NADIA MUHSIN: The Mystery Unveiled [Archives:2000/05/Reportage]
By: Yemen Times Staff
*Some Photos are taken from the book “sold”
This page is dedicated to an issue that has been puzzling the public for many years. It is dealing with Nadia Muhsin, the girl of a Yemeni father and British mother. Thousands of people all over the world have heard a lot about Nadia Muhsin. She has been mentioned for almost 3,000 times in emails coming to Yemen Times office. There were letters coming from everywhere in the world, from England, Canada, USA, France, Sweden, Austria, Germany, and Yemen asking us about Nadia; where she is and how her conditions are. Several stories have been told about Nadia Muhsin.

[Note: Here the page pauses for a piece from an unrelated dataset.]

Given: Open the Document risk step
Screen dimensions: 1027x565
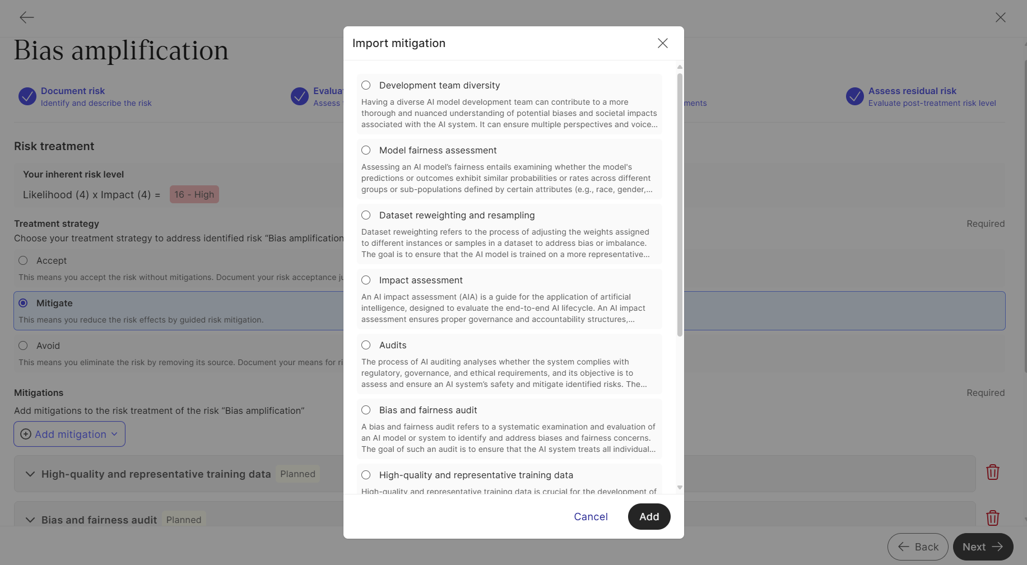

As the story goes, Nadia was taken with her sister Zeyne to Yemen in 1980. Both sisters married at an early age of 14 and 15 respectively in Taiz governorate where their father originated. In 1988 Zeyne went back to Britain leaving Nadia behind. Ever since, Nadia has been living in Yemen- that is, for more than 20 years.
There are two versions of this story, and in order to be completely neutral, we had to bring the two versions without censoring or cutting any details.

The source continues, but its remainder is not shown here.